Newer investors initially rely heavily on filtered information, such as Value Line analyst reports, to make investment decisions. When they access unfiltered information in the form of balance sheets or SEC filings, they must interpret relevant numbers and learn arcane finance terms.
Study authors caution investors with little experience not to overestimate their financial statement analysis abilities, especially early in their investment careers. This advice is particularly relevant given the recent influx of relatively inexperienced equity investors and recent legislation requiring firms to disclose additional, often complex, financial information to market participants. “If people are going to invest in individual stocks, they should make sure they understand the financial information,” said Hodge. “Is it credible?
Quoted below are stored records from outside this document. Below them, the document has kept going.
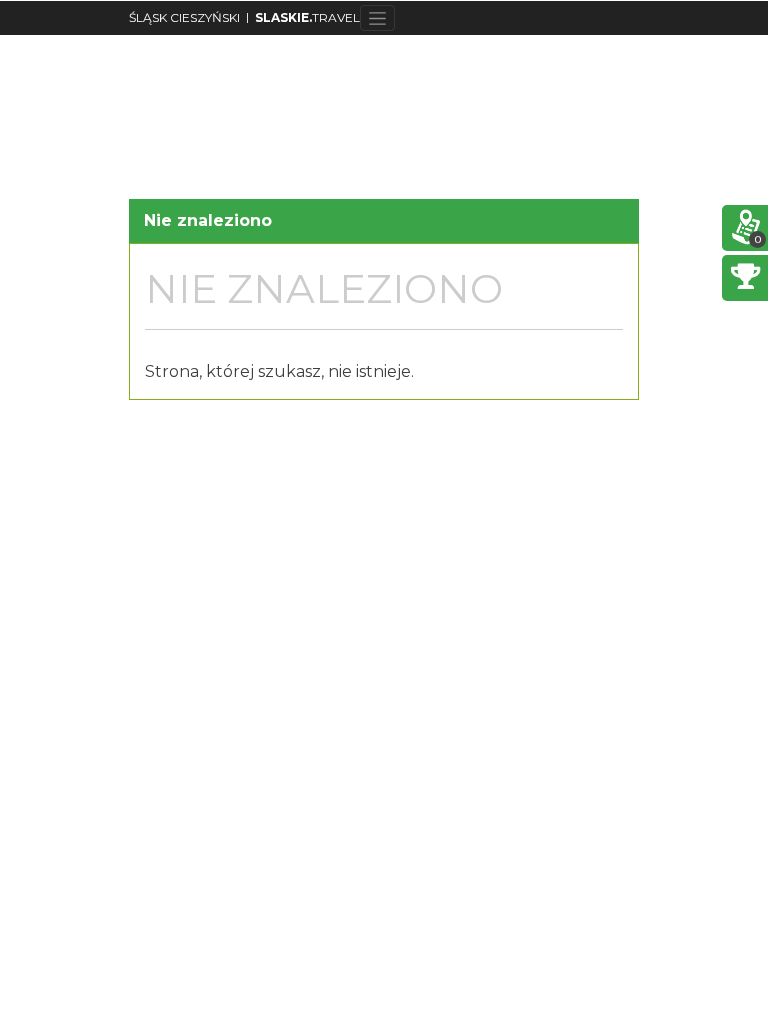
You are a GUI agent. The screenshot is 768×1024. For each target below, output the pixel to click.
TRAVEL (307, 17)
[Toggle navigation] (377, 18)
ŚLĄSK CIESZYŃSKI (184, 17)
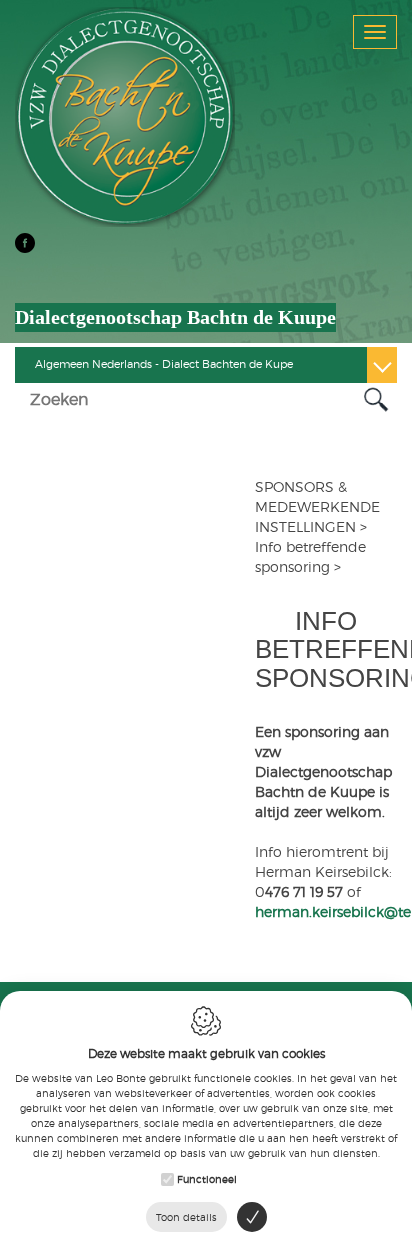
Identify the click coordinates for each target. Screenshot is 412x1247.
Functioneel (207, 1179)
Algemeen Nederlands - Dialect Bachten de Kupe (164, 364)
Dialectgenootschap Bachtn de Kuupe (175, 317)
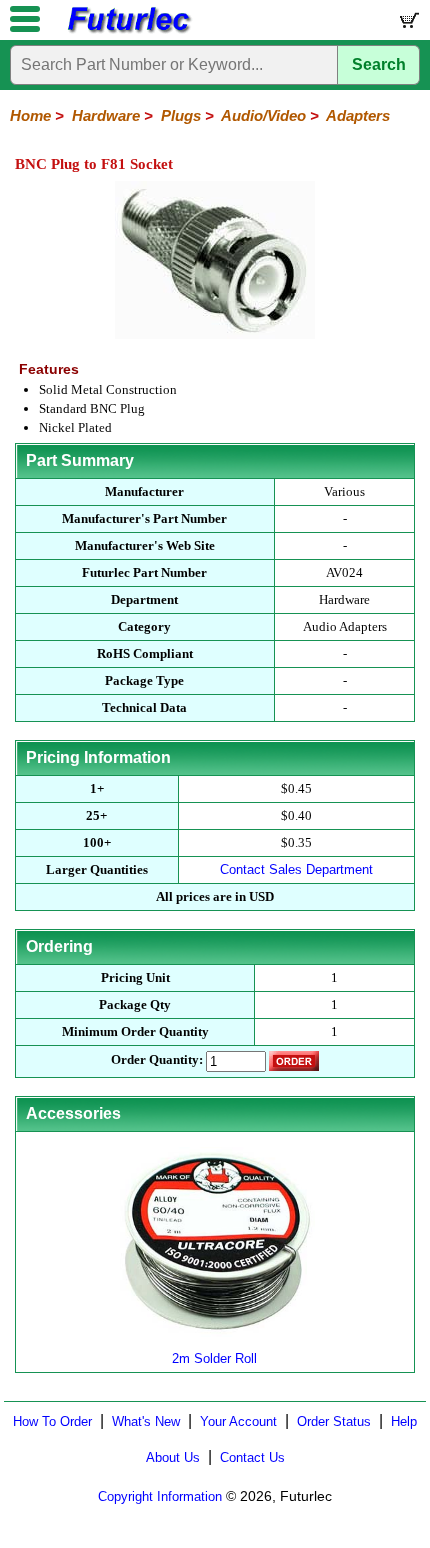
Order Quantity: (157, 1059)
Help (404, 1421)
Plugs (181, 115)
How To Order (52, 1421)
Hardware (106, 115)
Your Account (238, 1421)
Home (30, 115)
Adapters (358, 115)
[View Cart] (408, 24)
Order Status (334, 1421)
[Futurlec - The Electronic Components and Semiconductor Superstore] (128, 30)
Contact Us (252, 1457)
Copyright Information (160, 1496)
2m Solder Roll (214, 1358)
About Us (173, 1457)
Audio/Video (263, 115)
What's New (146, 1421)
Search (379, 64)
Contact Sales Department (296, 869)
Has it been audited? If you don’t understand or you don’t know where to look, then you may be misled by the information that is presented in very aggregated form on the financial statements.”
The pool of non-professional investors is growing and so are the stakes, as more Americans become responsible for their own retirement investing. According to the Association and Investment Company Institute, 91.1 million individuals, or nearly half of all U.S. households, owned mutual funds or individual stocks in 2005 -- a three-fold increase since 1983. Recent changes in Securities and Exchange Commission regulations have provided non-professional investors with unprecedented access to detailed financial information, with the intent of helping them make informed decisions.
The study also shows that access to unfiltered information was increasingly valuable for investors who know how to interpret it. “As investors gain experience and develop ‘financial templates’ to compile relevant information, their returns usually increase beyond the level of investors who use primarily filtered information,” Hodge explained. And for investors with the most experience who used unfiltered information, they actually earned higher returns the more they used it.
Published in Contemporary Accounting Research, the study was authored by Hodge and colleagues W. Brooke Elliott and Kevin E. Jackson of the University of Illinois at Urbana-Champaign. The authors surveyed 414 investors from the National Association of Investors Corporation, a sample group that reflects the general population of American investors.